State Department's new, excessive passport application rules

State Department's new, excessive passport application rules
Published: 30 Apr, 2011
3 min read

If you thought it was an ordeal for Obama to prove his citizenship, wait until you see the new passport application. Form DS-5513 is a “Biographical Questionnaire for a U.S. Passport,” according to the State Department. The new document would require certain applicants to provide detailed lifetime employment and residency information. Many are worried that the painfully extensive interrogatives are impossible to answer thoroughly enough. This might prevent some people from obtaining a passport.

Passport applicants who are presented with the new form will have to list every residence at which they've ever lived and every job they've ever had since birth, along with supporting details. The U.S. Department of State announced the new rules in February, to take effect after 60 days of public comment. According to a supporting statement submitted with the request for the new information to be gathered in the Federal Register, the department's questionnaire:

“is used to supplement an application for a U.S. passport when the applicant submits citizenship or identity evidence that is insufficient or of questionable authenticity.”

On a side-note, it is ironic that the White House timed the release of the president's “citizenship/identity evidence” alongside public acknowledgment of the state department's new draconian measure.

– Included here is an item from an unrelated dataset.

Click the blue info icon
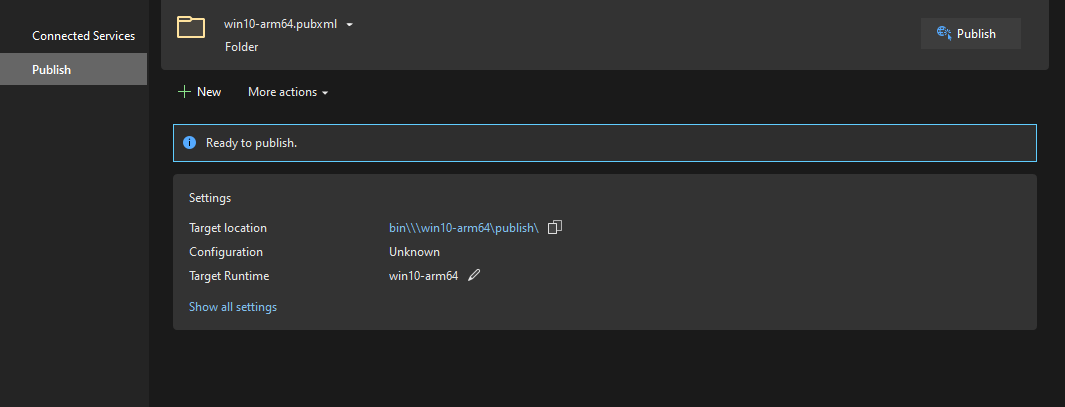 point(190,143)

If you do wish to brave the DS-5513 and voluntarily compile your own biographical dossier, make sure to supplement with ginkgo and have your parents on hand before you start. The new form “solicits information relating to respondent's family, birth circumstances, residences, schooling, and employment," says the department's supporting statement.

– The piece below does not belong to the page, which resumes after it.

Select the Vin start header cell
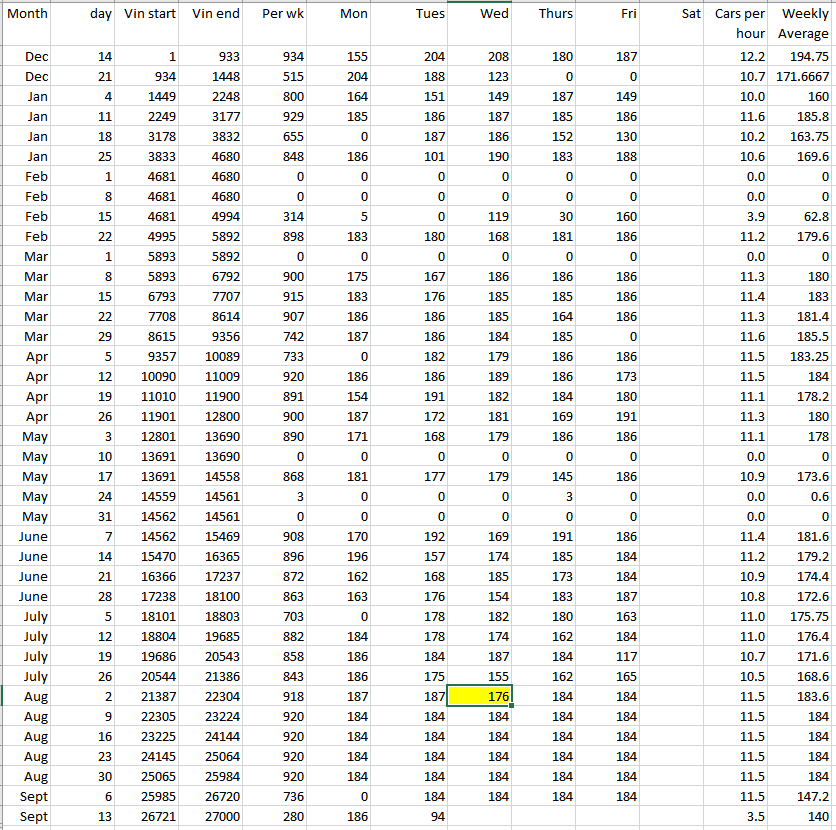This screenshot has height=830, width=836. (150, 14)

Know that your mother's pre-natal and post-natal care are of concern to the State Department, as well as her place of residence in the two year span preceding and following your birth. Did you have a New Age-y uncle who ascribed to you a spirit animal after you took your first breaths? They want to know about that too. List all persons in attendance along with the religious, ceremonial observances surrounding your birth.

Don't make a mistake, you suspicious person, you. The department reminds us that making a false statement on the application is a crime under the Prefatory Statement and the Passport System of Records Notice (State-26).  The State Department claims that the average respondent would be able to complete the form in just 45 minutes.

During the comment period, which ended Monday, several consumer and civil rights groups weighed in on the matter. A poignant statement came from the Consumer Travel Alliance, which opposes the questionnaire as:

"exceeding the statutory authority of the DOS, unconstitutional, and in violation of U.S. obligations pursuant to international human rights treaties to which the U.S. is a party," according to draft comments prepared by the group.  They added, "[C]hoosing to require an applicant for a passport to complete the proposed Form DS-5513, which few if any applicants could complete, would amount to a de facto decision to deny that applicant a passport. And that decision would be standardless, arbitrary, and illegal."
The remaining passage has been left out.